President update: 26th May
With our Spring Seminar and AGM on Thursday, I’ve come to my final week as ADEPT President. What a strange year it has been. Apart from travelling to the Bristol Bath Railway Path to be interviewed for Countryfile about sustainable travel, my whole presidency has been done from my house. That makes me the lowest carbon president ever – which seems appropriate in a year that will end with COP26.
Despite so many of us working either solely or mostly from home, we have seen the reach and impact of ADEPT grow significantly, along with an increase in membership. With Covid having brought the importance of place and place services to the fore, we’ve been working with more partners and developed stronger partnerships with others. Online meetings have enabled the Leadership Team to meet more often, and we’ve had greater attendance and participation at national / regional board and working group meetings, which has been most welcome. As you know, we have started a new Planning Working Group chaired by Plymouth City Council’s Paul Barnard. Increased interest across the country has also meant we’ve been able to restart our Yorkshire and Humber Board with Karl Battersby from North Yorkshire County Council as interim Chair, and set up a new North West Board with Angela Jones from Cumbria County Council as Chair. I’d like to thank our new Chairs and welcome everyone participating. Please contact Hannah Bartram if you’d like more information.
I’m immensely proud of the role that place directors and their teams have played in tackling Covid and supporting colleagues in Public Health. I can see how this has started to change our thinking about how people and place interact, as well as the inequalities that our people face. Place directors need to work ever more collaboratively with directors of Children Services, Adult Services and Public Health to make sure place shaping and management is helping to tackle inequalities and reducing long term revenue pressure on health and social care services.
We also need to continue to argue for the involvement of our people in local place shaping and management – local democracy is inextricably linked with improving the lives of local people and the places they live and work in. We need to continue to encourage and demonstrate to government that involving local people in decisions that affect their lives and places is in the national interest. If we are to deliver a green economic recovery and quality housing that will contribute to creating resilient communities able to adapt to a climate changing world – there are no short cuts.
Mark Kemp, Hannah Bartram and several Rights of Way Officers met with DfT recently to discuss potential issues presented by level crossing closures. We are working towards securing further guidance. We will also be meeting DfT to support their work to develop guidance to support the bidding process for active travel capital funding in 2021-22.
We will be launching our updated Housing Policy Position at the Spring Seminar this week, so keep an eye on the website for that, along with a High Street Recovery map. We have also been working on our response to Defra’s Consultation on the Draft Policy Statement on Environmental Principles, which we will publish and submit next week.

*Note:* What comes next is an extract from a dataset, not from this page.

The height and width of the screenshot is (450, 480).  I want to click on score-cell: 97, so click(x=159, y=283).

Live Labs has just published its third White Paper, A New Approach to Monitoring & Evaluation. Working with Proving Services, the programme has taken a collaborative approach to the process, which is a step away from the traditional audit-based, problem-finding system. The Live Labs teams have responded very positively to this innovation, which has fully embraced the programme ethos of sharing learning, transparency and collaboration. Proving Services’ Karen Farquharson has written a new blog to accompany the launch and you can read the press release here.

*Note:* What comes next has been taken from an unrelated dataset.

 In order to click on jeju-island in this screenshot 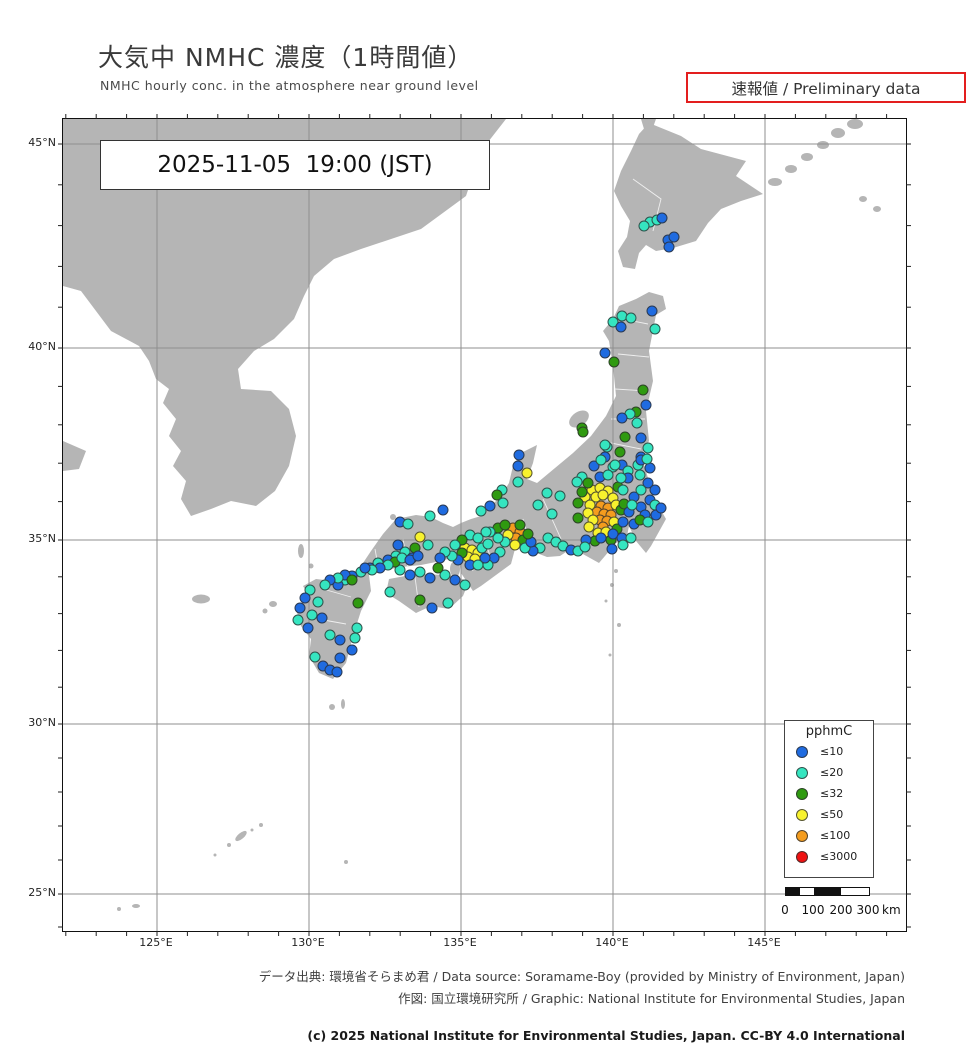, I will do `click(201, 599)`.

The second cohort from the Excellence in Place Leadership programme has published its first blog. Kate Langdon, Interim Director of Environment, Bournemouth, Christchurch and Poole has written about the first session, The Future of Place. You can find her blog, Vision building – can you map the future of place? here. I’m looking forward to our Spring Seminar this week.
There is still just time to book your place on Reimagining places: a focus on town centres & high streets, although sadly, I think you will be too late for the goody bag popcorn! We will also find out who the winners of the ADEPT Presidents Awards 2021 will be.
Finally, I must say an enormous thank you to colleagues, partners and of course ADEPT members for what has been a fantastic, if unusual, time as ADEPT President. It has been a great honour to represent you and take our work forward through such a difficult year. I wish incoming President, Paula Hewitt all the very best for her year ahead, and hopefully, with restrictions lifting, she might even be able to prise the chain of office from Darryl Eyers!
As always, keep watching our COVID-19 updates page for the latest news. Take care everyone.